Exercise Description |
|
Main Target Muscles |
Abs |
Secondary Target Muscles |
None |
Workout Type |
Strength |
Gym Gear |
Dumbbell, Kettlebell or None |
Fitness Level |
Beginner |
Compound/Isolated |
Isolated |
Power Move |
Pull |
Target Muscle: Abs
Straight-Legged Sit-Ups
Sit up is the classic abdominal exercise. It builds your packs heavily without requiring any free weights. However, the classic version requires a partner to hold your feet as you perform the move. With the straight-legged sit up variation, you build the abs just the same, but you can do it all alone.
How to Do It
- Lie down straight on the floor with legs fully stretched out straight.

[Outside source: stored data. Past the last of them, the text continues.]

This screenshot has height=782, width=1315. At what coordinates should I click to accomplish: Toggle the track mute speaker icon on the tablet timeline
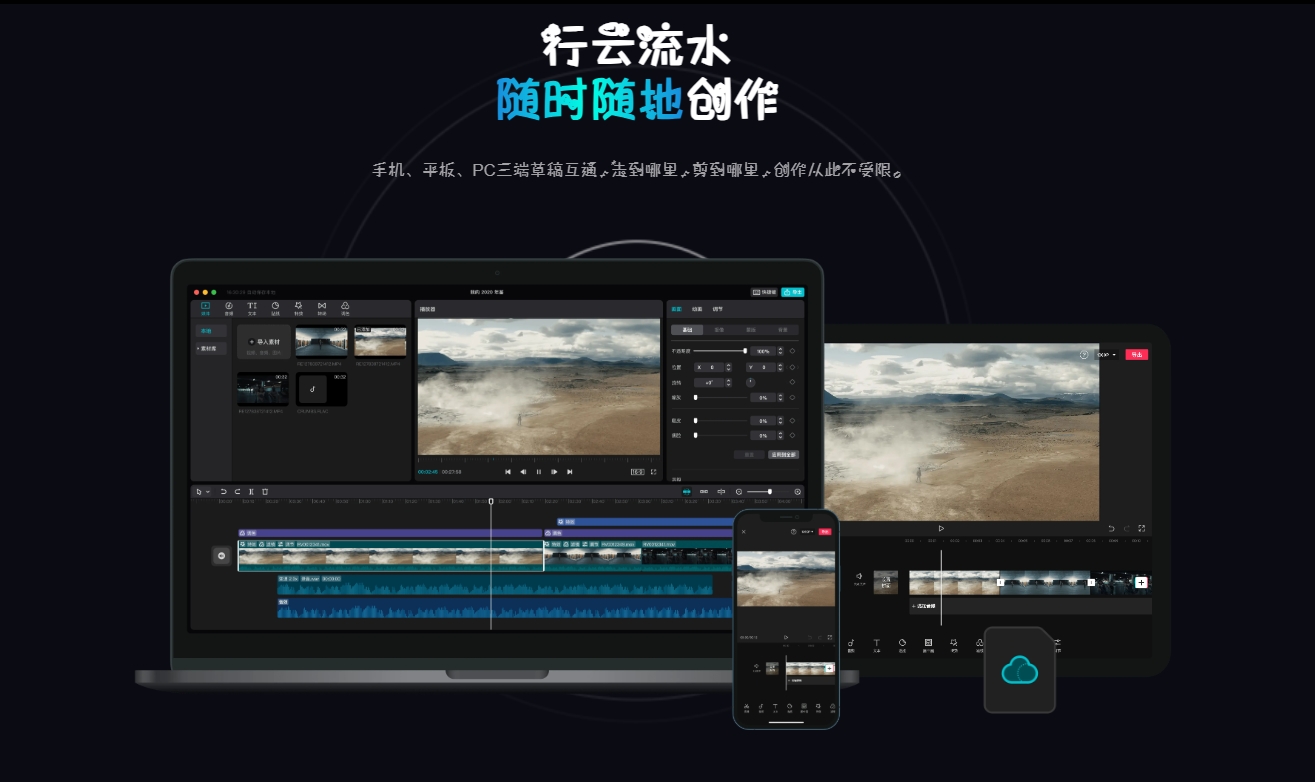pyautogui.click(x=859, y=576)
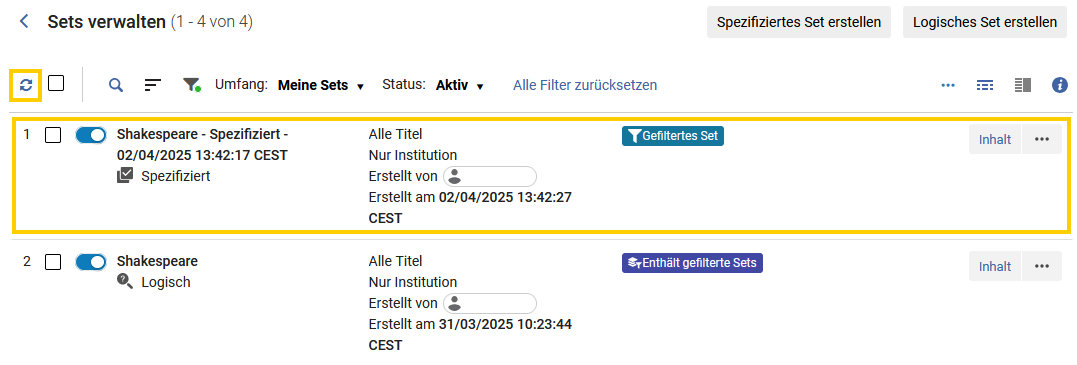Open the search magnifier icon
Viewport: 1077px width, 365px height.
pos(116,85)
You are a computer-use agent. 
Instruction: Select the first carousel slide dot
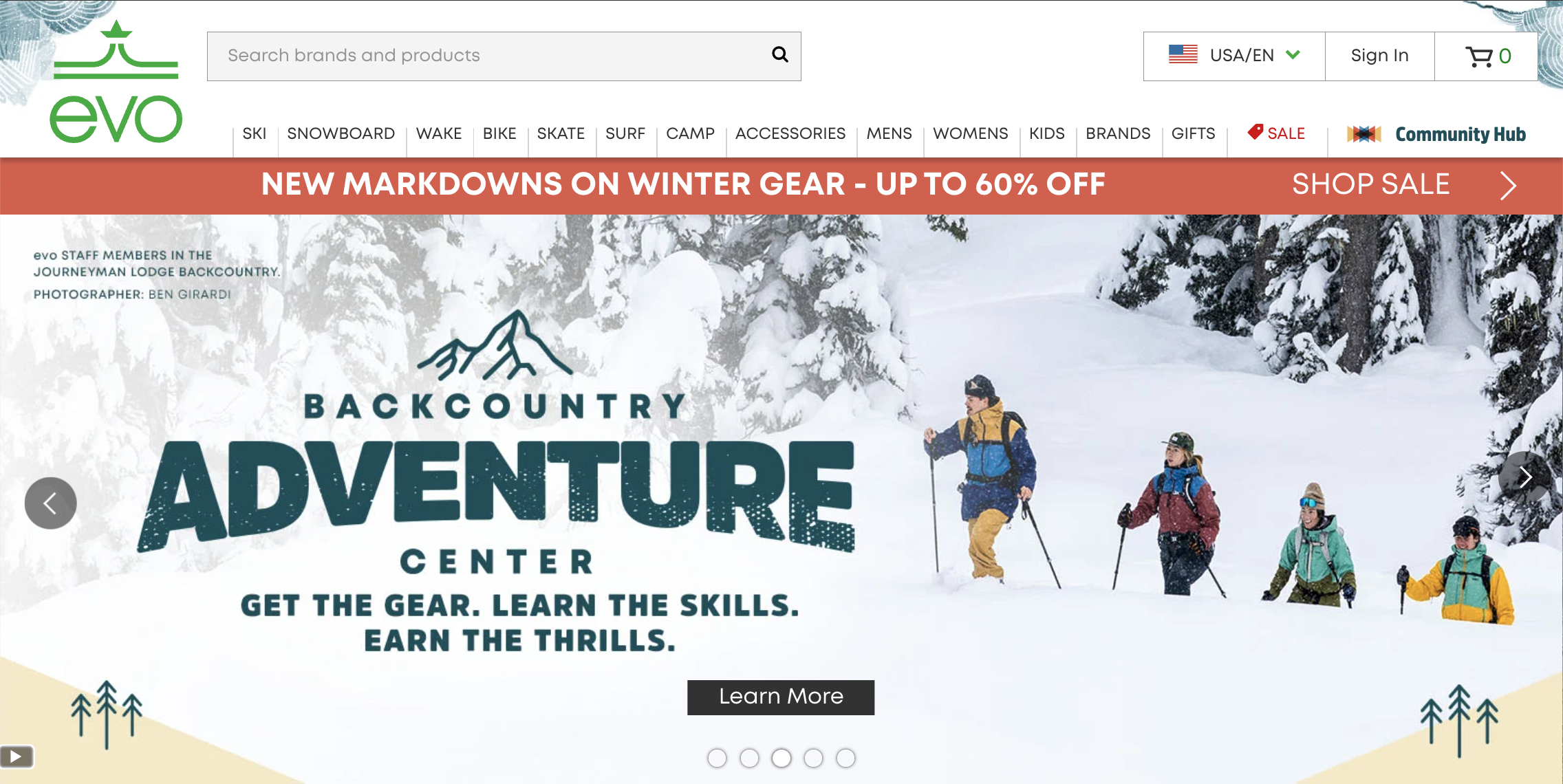[717, 758]
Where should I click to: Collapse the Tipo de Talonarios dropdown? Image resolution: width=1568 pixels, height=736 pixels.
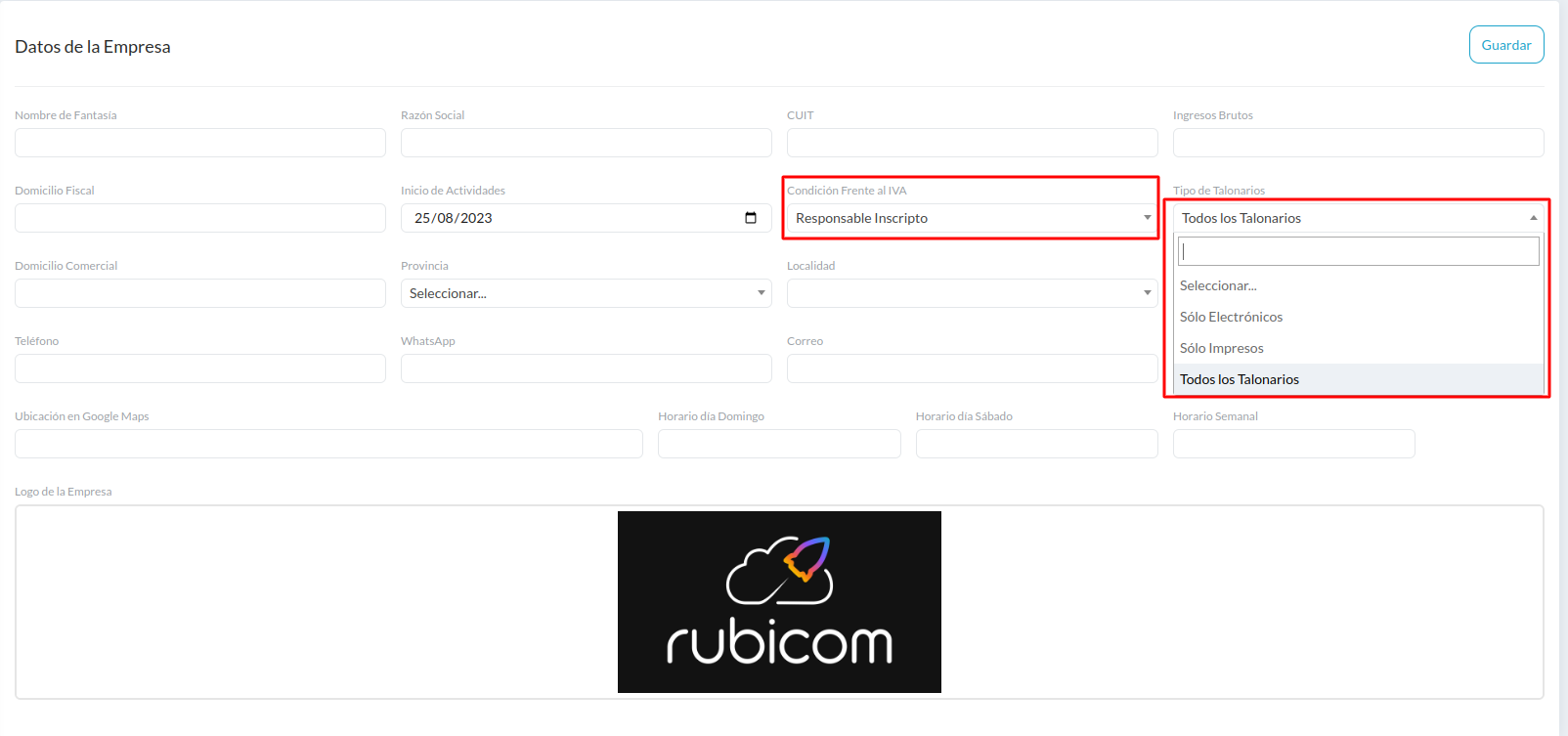point(1357,218)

- Do not bend the legs at knees as in the classic sit ups.
- Place your hands on your chest keeping your head in a relaxed, supine position.
- Inhale, squeeze your abs, and lift your upper body off the floor.
- Slowly lower your body back to the original position once your torso has been perpendicular to it.
- Completion of the number of repetitions required.
Sit up Tips
- To improve your mind-muscle connection, exhale as if you are blowing out candles.
- You can choose to do more anti-extension or anti-rotation movements if your lower back is bothering you.
- Avoid placing your hands behind your head, as this can cause strain to the neck.